▶ Required work
Write out the data exactly, every line included.
*** Data for the task ***
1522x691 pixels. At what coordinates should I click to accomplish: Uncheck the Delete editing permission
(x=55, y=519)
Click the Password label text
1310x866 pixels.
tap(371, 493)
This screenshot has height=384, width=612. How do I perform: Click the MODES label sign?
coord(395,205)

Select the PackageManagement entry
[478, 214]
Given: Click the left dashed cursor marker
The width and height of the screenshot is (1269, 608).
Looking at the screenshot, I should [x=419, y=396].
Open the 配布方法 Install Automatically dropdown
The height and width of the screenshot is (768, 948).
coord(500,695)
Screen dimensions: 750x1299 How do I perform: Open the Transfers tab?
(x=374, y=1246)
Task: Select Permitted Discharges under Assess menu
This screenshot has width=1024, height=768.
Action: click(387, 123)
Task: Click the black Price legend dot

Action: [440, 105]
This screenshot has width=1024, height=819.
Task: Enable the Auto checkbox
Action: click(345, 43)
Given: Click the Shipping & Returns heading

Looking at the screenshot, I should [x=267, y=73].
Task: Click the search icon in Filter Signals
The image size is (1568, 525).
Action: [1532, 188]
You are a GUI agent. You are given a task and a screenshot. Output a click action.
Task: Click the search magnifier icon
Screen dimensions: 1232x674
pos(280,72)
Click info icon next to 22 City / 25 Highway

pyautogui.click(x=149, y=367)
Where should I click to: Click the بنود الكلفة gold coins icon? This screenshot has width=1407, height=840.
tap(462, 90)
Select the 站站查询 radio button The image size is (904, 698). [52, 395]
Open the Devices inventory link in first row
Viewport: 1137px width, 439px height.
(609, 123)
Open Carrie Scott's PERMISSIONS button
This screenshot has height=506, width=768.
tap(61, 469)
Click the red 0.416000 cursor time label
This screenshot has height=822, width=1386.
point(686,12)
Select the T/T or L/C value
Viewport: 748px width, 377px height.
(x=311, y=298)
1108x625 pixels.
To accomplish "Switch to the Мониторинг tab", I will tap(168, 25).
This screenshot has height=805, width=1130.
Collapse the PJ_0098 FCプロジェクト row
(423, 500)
*** End of Data for the task ***
▶ Task answer
1522x691 pixels. At what coordinates should I click to accomplish: Uncheck the Delete editing permission
(x=55, y=519)
Click the Password label text
1310x866 pixels.
tap(371, 493)
This screenshot has height=384, width=612. How do I perform: Click the MODES label sign?
coord(395,205)

Select the PackageManagement entry
[478, 214]
Given: Click the left dashed cursor marker
The width and height of the screenshot is (1269, 608).
Looking at the screenshot, I should [x=419, y=396].
Open the 配布方法 Install Automatically dropdown
The height and width of the screenshot is (768, 948).
coord(500,695)
Screen dimensions: 750x1299 How do I perform: Open the Transfers tab?
(x=374, y=1246)
Task: Select Permitted Discharges under Assess menu
This screenshot has width=1024, height=768.
Action: click(387, 123)
Task: Click the black Price legend dot

Action: [440, 105]
This screenshot has width=1024, height=819.
Task: Enable the Auto checkbox
Action: click(345, 43)
Given: Click the Shipping & Returns heading

Looking at the screenshot, I should [x=267, y=73].
Task: Click the search icon in Filter Signals
The image size is (1568, 525).
Action: [1532, 188]
You are a GUI agent. You are given a task and a screenshot. Output a click action.
Task: Click the search magnifier icon
Screen dimensions: 1232x674
pos(280,72)
Click info icon next to 22 City / 25 Highway

pyautogui.click(x=149, y=367)
Where should I click to: Click the بنود الكلفة gold coins icon? This screenshot has width=1407, height=840.
tap(462, 90)
Select the 站站查询 radio button The image size is (904, 698). [52, 395]
Open the Devices inventory link in first row
Viewport: 1137px width, 439px height.
(609, 123)
Open Carrie Scott's PERMISSIONS button
This screenshot has height=506, width=768.
tap(61, 469)
Click the red 0.416000 cursor time label
This screenshot has height=822, width=1386.
point(686,12)
Select the T/T or L/C value
Viewport: 748px width, 377px height.
(x=311, y=298)
1108x625 pixels.
To accomplish "Switch to the Мониторинг tab", I will tap(168, 25).
This screenshot has height=805, width=1130.
Collapse the PJ_0098 FCプロジェクト row
(423, 500)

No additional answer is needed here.